§ Exercise goal
All that is needed is an exact repetition of the lines from the one containing "The height and width of the screenshot is (616, 678)." through the final line of the material, without pictures.
------ Information ------
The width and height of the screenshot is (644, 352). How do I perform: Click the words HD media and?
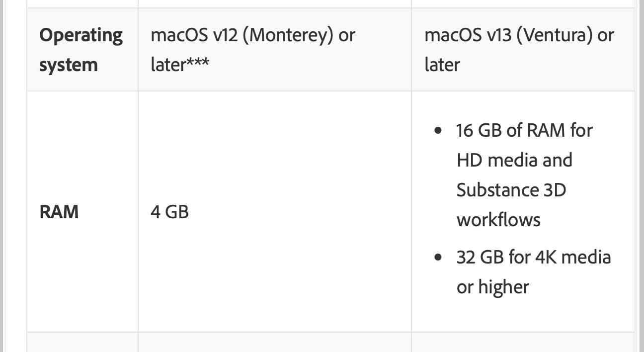point(514,160)
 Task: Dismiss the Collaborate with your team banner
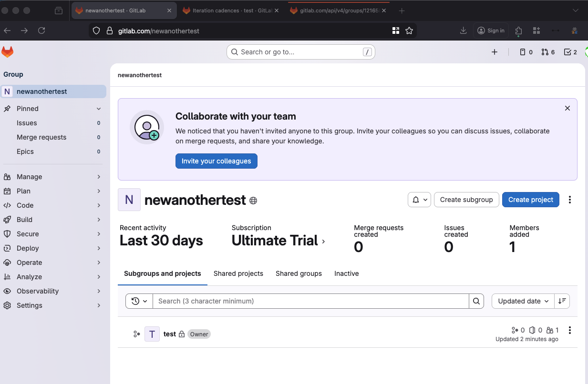tap(567, 108)
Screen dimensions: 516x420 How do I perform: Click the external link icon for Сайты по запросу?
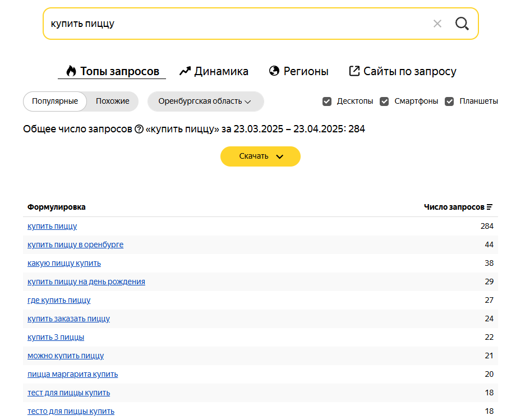point(354,71)
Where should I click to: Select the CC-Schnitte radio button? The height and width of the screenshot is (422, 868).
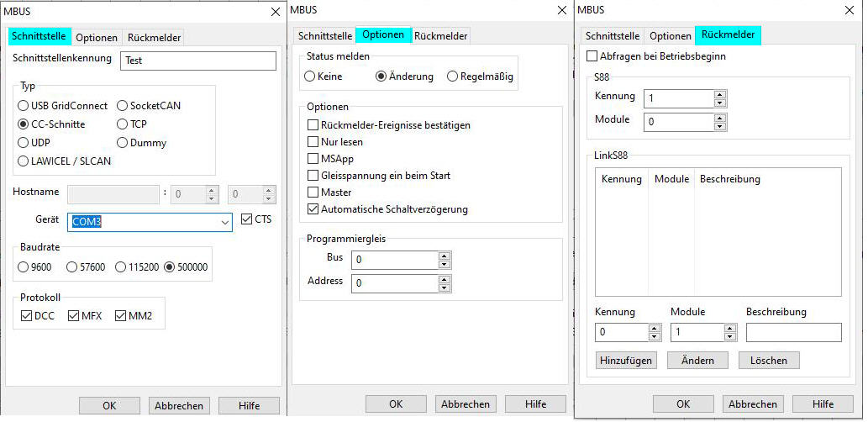(24, 124)
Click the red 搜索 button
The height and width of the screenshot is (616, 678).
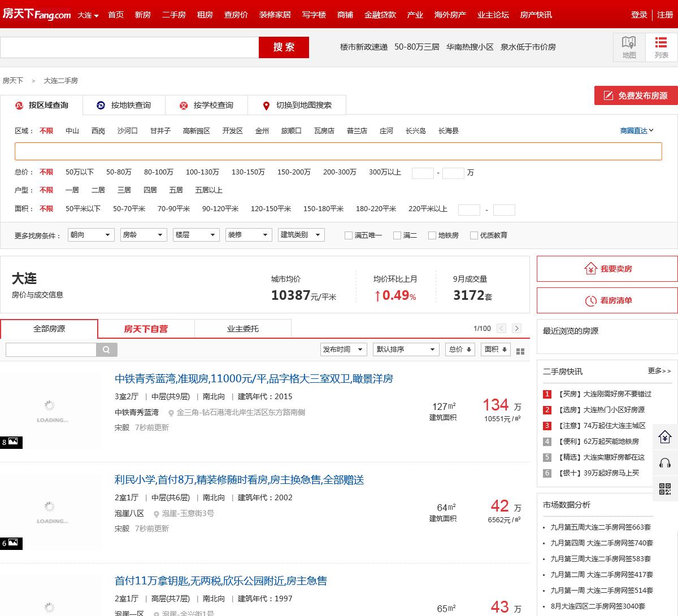click(x=284, y=47)
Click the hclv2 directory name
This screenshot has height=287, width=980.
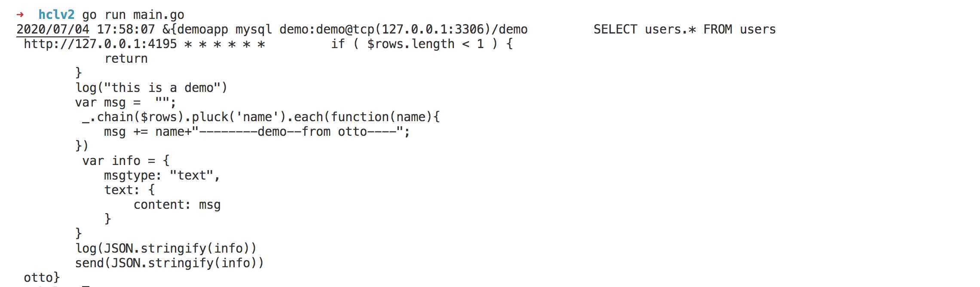[x=56, y=15]
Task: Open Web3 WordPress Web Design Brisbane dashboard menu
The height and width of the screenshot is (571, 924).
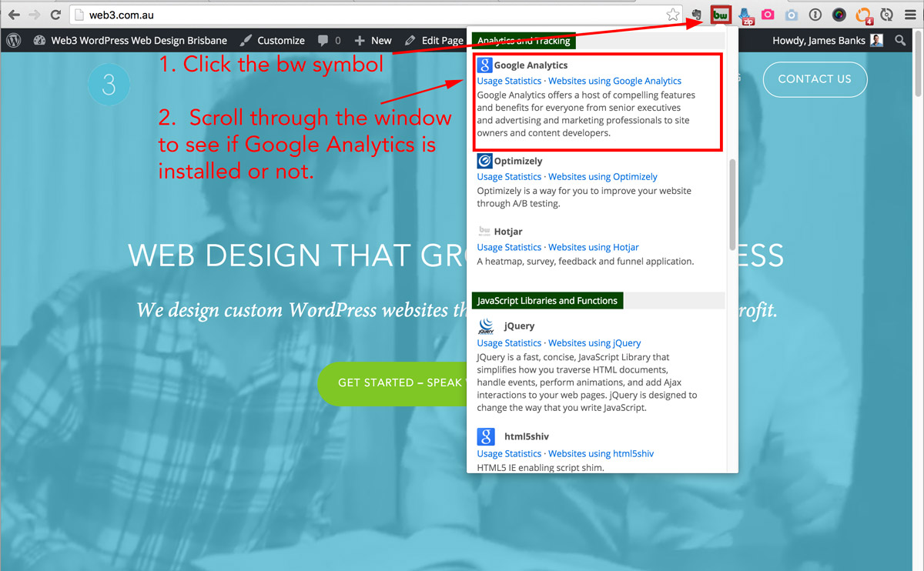Action: pyautogui.click(x=130, y=40)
------
§ Solution to the problem
The height and width of the screenshot is (616, 678).
click(x=284, y=47)
Click the hclv2 directory name
This screenshot has height=287, width=980.
[x=56, y=15]
Task: Open Web3 WordPress Web Design Brisbane dashboard menu
The height and width of the screenshot is (571, 924).
Action: pyautogui.click(x=130, y=40)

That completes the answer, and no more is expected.